Профессор Лаунсбери: Кем, вы сказали, является этот человек?

Доктор Хатчинсон: Дринкхаймер, профессор в Лейпциге. Он не пишет для журналов.

Профессор Лаунсбери: Тогда вы согласны со мной, что когда человеку есть что сказать, он это скажет?

Профессор Мюнстерберг: У нас есть отличная иллюстрация к этому пункту в работе по истории, представленной на последних вступительных экзаменах. В ответ на вопрос «Назовите первых двух президентов Соединенных Штатов» один кандидат написал: «Первым пресидентом был Джордж Вашингтон; его предшественником был Александр Гамильтон». Заметьте необычайную психологическую корреляцию между мыслью и выражением в таком ответе.

Профессор Харт: Я не думаю, что молодой человек был несправедлив по отношению к Александру Гамильтону. Вы помните, что Гамильтон был одним из главных основателей системы привилегий, которая породила в наши дни лоримеризм и подкуп южных делегатов. Если бы не Гамильтон и его компания, мы не были бы сейчас вынуждены вести кампанию за социальную справедливость, и мне не пришлось бы писать историю «Лося» (Bull Moose) для «Кольерс».

Доктор Хатчинсон: Но возвращаясь к главному пункту нашего исследования, является ли неспособность писать правильно признаком умственной слабости...

Профессор Мюнстерберг: По этому пункту, я полагаю, могу говорить авторитетно. Психологические тесты в лаборатории показывают, что средний первокурсник сегодня так же сообразителен, как и его предшественник пятьдесят или сто лет назад. Мы обследовали триста первокурсников из одиннадцати колледжей и университетов. Каждого просили заглянуть в темную коробку, по форме напоминающую камеру, через глазок диаметром шестнадцать миллиметров. При нажатии кнопки свет вспыхивал на листке бумаги внутри коробки, на котором было напечатано буквами высотой девять миллиметров следующее: «Какая ваша любимая еда на завтрак?». Кандидат должен был обозначить свой ответ, постукивая пальцем по столу: один стук за «Фаринетту», два стука за «Сухие отруби», три стука за «Атлас Крамбс» и так далее. Среднее время для трехсот ответов составило шесть и семь десятых секунды. После этого кандидатов попросили обдумать вопрос на досуге и сдать письменный ответ, заверенный нотариусом. При сравнении письменных ответов с лабораторными результатами оказалось, что только тридцать семь из трехсот постучали неверный ответ. Нужно ли говорить больше?

Профессор Лаунсбери: Могу я спросить, как выглядели письменные ответы с точки зрения орфографии и грамматики?

Профессор Мюнстерберг: Они были впечатляюще дефектными.

Профессор Лаунсбери: Я просто счастлив. Когда вы вырезаете плохую орфографию и грамматику, вы губите эволюцию английского языка. В этом нет никакого смысла.

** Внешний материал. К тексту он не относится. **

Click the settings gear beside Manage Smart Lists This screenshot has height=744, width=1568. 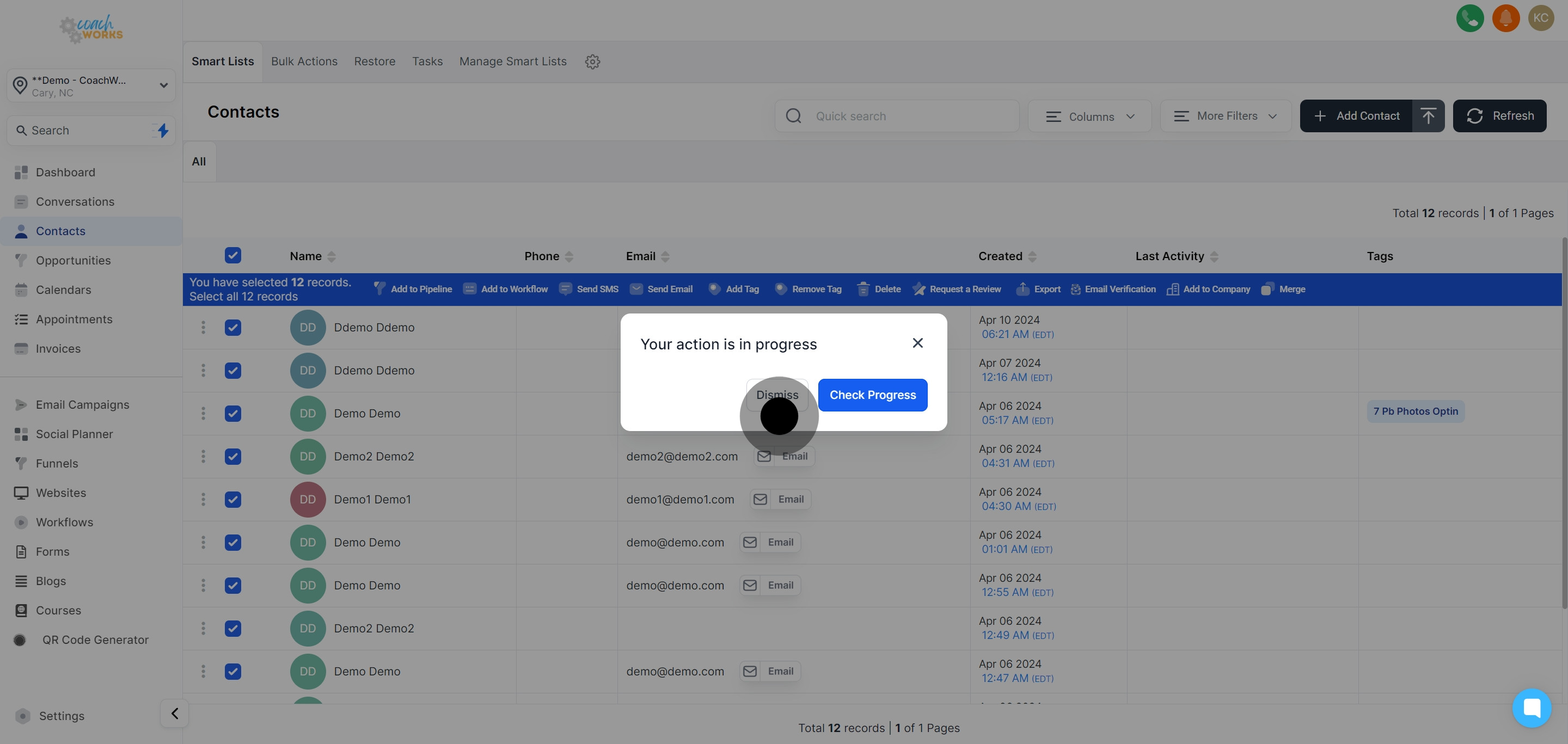pyautogui.click(x=592, y=62)
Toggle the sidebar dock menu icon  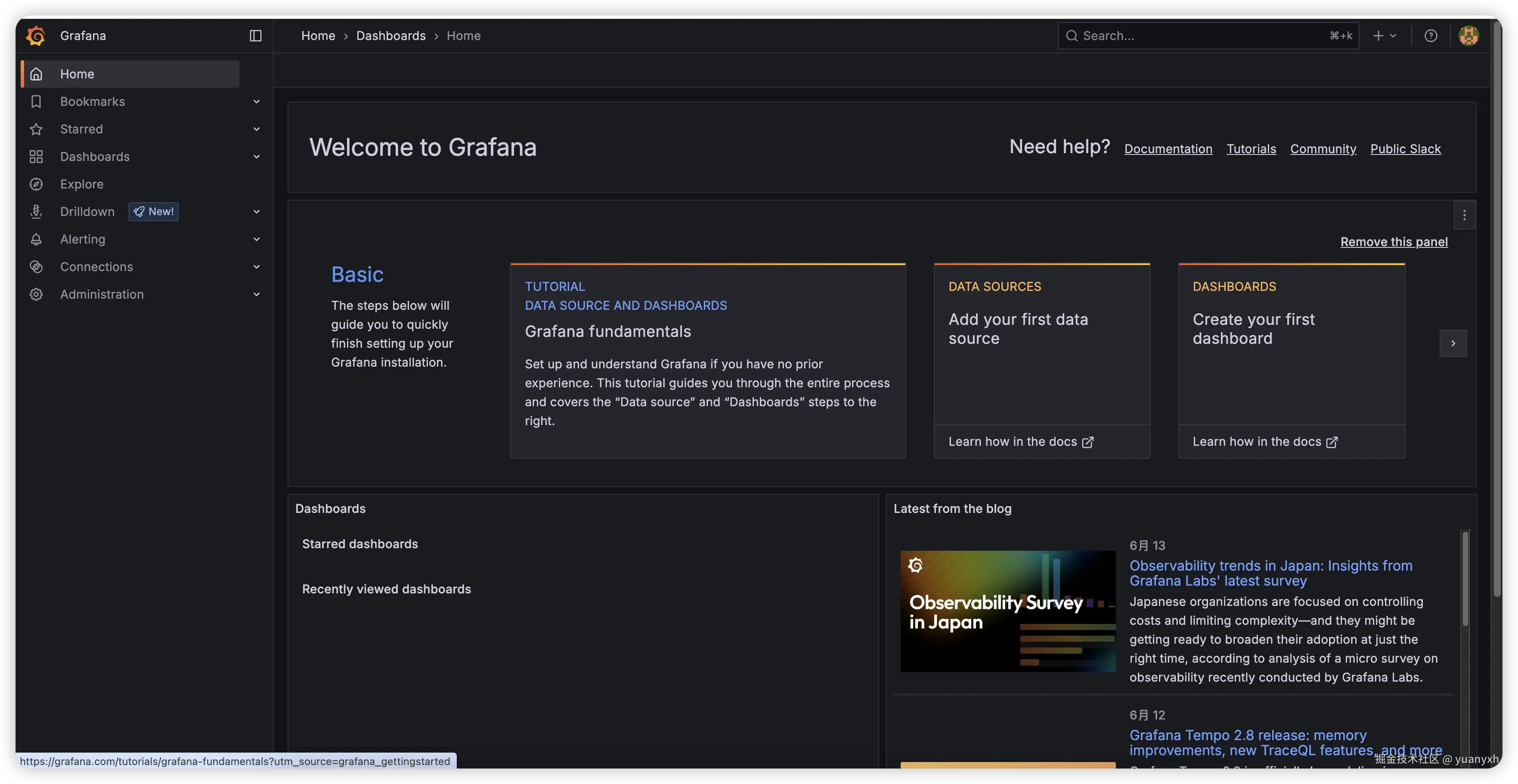coord(255,36)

Профессор Мюнстерберг: Но возьмите случай с отрядом первокурсников, которых мы держали в герметично закрытой комнате в течение двадцати четырех часов при температуре восемьдесят девять градусов...

Профессор Лаунсбери: Могу я спросить, каков был их язык, когда их выпустили в конце двадцати четырех часов?

Профессор Мюнстерберг: Истина заставляет меня сказать, что это было нечто ужасное.

Профессор Лаунсбери: А как насчет грамматики?

Профессор Мюнстерберг: О грамматике не могло быть и речи. Они использовали в основном междометия.

Доктор Хатчинсон: Лучшая вещь в мире — междометия. Полезны для легких и сердца. Быстрый процесс вдоха и выдоха поддерживает меха в отличном состоянии. Человек, джентльмены, — это всего лишь меха на паре ходулей, приводимые в движение гидравлическим насосом. Если меха выдерживают внезапную нагрузку, это все, что вам нужно. Вот почему мне нравится слышать, как люди ругаются. Это полезно для дыхания. В следующий раз, когда вы промахнетесь мимо ступеньки в темноте или потеряете шляпу под грузовиком, не сдерживайте себя. Это способ, которым природа защищает вас от астмы.

Профессор Мюнстерберг: Значит, общее мнение здесь таково, что психологический и культурный статус наших первокурсников колледжей — именно такой, каким он должен быть?

Профессор Харт: Я бы предпочел принять мнение комнаты, полной первокурсников, по любому вопросу, чем мнение Верховного суда Соединенных Штатов. Они ничего не знают об американской истории, но это та история, которую не стоит знать. Я предпочитаю, чтобы они знали вещи такими, какими они должны были быть, а не такими, какими они были до рождения Прогрессивной партии. Все, что стоит сохранить из прошлого, включая Декалог, будет найдено в платформе «Лося». Нам не нужны экзаменационные работы. Нам нужна социальная справедливость.

Профессор Лаунсбери: Между нами говоря, английский язык не получит того, что ему причитается, пока все вступительные экзамены не будут выброшены на свалку.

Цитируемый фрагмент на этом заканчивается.